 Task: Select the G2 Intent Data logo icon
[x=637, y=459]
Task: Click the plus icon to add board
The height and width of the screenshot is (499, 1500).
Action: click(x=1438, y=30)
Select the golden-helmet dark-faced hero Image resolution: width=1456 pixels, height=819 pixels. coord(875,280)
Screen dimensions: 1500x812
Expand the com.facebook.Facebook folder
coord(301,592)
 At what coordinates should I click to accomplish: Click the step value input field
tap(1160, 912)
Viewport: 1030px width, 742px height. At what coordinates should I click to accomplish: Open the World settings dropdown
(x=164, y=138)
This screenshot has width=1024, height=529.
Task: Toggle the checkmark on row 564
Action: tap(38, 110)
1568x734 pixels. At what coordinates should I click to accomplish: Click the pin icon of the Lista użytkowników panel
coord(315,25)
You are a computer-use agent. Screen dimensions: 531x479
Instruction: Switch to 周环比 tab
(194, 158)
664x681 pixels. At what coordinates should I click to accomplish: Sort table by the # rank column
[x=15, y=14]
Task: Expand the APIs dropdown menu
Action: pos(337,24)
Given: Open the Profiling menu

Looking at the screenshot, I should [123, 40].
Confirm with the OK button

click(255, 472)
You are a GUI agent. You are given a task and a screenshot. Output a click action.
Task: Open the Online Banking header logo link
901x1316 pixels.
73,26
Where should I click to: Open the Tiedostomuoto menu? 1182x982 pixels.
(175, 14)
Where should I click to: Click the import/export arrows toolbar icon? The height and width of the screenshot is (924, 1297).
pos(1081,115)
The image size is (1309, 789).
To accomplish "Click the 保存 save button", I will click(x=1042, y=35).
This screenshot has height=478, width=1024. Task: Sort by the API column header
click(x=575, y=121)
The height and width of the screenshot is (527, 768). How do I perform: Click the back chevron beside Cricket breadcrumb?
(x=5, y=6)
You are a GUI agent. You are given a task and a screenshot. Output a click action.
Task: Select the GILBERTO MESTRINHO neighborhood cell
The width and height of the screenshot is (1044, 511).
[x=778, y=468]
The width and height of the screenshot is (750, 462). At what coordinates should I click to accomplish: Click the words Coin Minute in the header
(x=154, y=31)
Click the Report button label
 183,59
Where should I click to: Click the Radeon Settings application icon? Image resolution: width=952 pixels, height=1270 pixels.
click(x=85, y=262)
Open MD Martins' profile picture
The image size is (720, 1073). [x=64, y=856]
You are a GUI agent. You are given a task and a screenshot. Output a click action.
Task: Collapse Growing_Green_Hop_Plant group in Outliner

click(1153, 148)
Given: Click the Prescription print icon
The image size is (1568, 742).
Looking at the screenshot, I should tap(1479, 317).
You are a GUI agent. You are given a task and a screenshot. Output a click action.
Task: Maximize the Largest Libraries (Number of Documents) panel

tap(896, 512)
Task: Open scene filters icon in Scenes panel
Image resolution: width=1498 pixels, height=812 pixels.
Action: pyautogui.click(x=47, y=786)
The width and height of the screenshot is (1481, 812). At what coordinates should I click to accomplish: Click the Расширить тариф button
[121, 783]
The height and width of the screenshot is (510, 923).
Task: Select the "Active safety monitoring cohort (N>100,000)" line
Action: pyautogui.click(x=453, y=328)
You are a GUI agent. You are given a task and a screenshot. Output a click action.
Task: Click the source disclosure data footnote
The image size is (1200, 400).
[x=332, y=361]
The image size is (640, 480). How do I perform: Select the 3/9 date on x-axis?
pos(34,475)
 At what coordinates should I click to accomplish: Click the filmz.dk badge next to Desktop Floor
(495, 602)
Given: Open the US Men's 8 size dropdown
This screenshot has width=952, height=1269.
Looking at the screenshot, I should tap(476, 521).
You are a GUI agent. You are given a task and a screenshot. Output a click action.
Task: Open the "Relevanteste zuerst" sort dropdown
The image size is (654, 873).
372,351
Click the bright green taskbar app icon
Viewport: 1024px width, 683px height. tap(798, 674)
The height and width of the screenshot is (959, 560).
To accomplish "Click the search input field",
•••
[ЗАДАНИЕ]: Процитируйте без изменений строки записей, начиная со строки с «Given: Open the Profiling menu» и продолжая до строки с «[x=778, y=468]» включительно.

[ОТВЕТ]:
Given: Open the Profiling menu

Looking at the screenshot, I should [123, 40].
Confirm with the OK button

click(255, 472)
You are a GUI agent. You are given a task and a screenshot. Output a click action.
Task: Open the Online Banking header logo link
901x1316 pixels.
73,26
Where should I click to: Open the Tiedostomuoto menu? 1182x982 pixels.
(175, 14)
Where should I click to: Click the import/export arrows toolbar icon? The height and width of the screenshot is (924, 1297).
pos(1081,115)
The image size is (1309, 789).
To accomplish "Click the 保存 save button", I will click(x=1042, y=35).
This screenshot has height=478, width=1024. Task: Sort by the API column header
click(x=575, y=121)
The height and width of the screenshot is (527, 768). How do I perform: Click the back chevron beside Cricket breadcrumb?
(x=5, y=6)
You are a GUI agent. You are given a task and a screenshot. Output a click action.
Task: Select the GILBERTO MESTRINHO neighborhood cell
The width and height of the screenshot is (1044, 511).
[x=778, y=468]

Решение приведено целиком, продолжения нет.